◆ A data block ◆
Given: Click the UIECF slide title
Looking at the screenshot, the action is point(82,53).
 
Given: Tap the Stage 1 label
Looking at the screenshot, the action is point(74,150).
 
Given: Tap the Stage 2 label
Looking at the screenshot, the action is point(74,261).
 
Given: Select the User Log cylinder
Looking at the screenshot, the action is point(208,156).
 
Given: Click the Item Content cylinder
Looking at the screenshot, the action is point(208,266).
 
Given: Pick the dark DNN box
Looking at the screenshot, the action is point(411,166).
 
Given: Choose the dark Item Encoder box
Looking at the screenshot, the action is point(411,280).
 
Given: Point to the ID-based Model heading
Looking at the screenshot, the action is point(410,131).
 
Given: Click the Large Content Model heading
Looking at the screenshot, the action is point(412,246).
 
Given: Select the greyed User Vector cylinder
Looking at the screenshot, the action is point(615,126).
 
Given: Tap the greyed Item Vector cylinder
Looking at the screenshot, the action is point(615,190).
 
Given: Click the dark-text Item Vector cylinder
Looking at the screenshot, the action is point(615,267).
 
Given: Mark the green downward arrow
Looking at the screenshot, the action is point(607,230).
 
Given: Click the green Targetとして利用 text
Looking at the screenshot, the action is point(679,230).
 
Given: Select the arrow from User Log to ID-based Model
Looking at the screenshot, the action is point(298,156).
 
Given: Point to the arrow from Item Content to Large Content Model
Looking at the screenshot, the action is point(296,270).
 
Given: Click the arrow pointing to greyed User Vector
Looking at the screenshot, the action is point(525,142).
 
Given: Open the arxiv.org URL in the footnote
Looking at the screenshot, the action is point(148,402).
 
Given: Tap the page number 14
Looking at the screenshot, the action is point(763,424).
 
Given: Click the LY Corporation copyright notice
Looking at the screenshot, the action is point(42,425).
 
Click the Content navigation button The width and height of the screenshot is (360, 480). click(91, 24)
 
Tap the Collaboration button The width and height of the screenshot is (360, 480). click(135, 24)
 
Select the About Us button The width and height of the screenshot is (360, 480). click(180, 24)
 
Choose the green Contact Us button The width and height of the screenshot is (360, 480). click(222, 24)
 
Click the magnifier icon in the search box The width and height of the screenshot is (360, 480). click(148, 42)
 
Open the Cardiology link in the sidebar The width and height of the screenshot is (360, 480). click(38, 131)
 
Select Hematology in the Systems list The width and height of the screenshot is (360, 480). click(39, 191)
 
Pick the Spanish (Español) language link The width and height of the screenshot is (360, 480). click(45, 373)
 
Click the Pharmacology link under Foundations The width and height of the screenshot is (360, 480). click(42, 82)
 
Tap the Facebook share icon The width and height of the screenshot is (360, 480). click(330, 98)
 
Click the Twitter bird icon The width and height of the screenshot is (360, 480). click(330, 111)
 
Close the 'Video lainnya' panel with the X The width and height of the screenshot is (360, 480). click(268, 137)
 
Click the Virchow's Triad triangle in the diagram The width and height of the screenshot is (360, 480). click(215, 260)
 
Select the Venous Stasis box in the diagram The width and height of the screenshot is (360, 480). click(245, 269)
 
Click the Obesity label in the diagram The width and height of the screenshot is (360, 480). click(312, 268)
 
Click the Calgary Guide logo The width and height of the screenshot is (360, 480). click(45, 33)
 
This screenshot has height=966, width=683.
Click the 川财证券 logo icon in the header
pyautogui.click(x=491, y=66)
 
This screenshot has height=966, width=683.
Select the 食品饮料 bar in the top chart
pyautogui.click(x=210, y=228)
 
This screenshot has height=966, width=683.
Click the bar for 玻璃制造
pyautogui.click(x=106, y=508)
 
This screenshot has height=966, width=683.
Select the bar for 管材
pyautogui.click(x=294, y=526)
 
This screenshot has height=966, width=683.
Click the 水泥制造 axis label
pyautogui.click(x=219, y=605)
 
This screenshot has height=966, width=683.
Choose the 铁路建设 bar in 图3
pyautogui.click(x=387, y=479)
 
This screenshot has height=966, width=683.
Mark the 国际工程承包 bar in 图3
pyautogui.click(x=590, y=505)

◆ STATED TASK ◆
Gather every line from the entries above that contains the word "button".

◆ EXERCISE RESPONSE ◆
Click the Content navigation button The width and height of the screenshot is (360, 480). click(91, 24)
Tap the Collaboration button The width and height of the screenshot is (360, 480). click(135, 24)
Select the About Us button The width and height of the screenshot is (360, 480). click(180, 24)
Choose the green Contact Us button The width and height of the screenshot is (360, 480). click(222, 24)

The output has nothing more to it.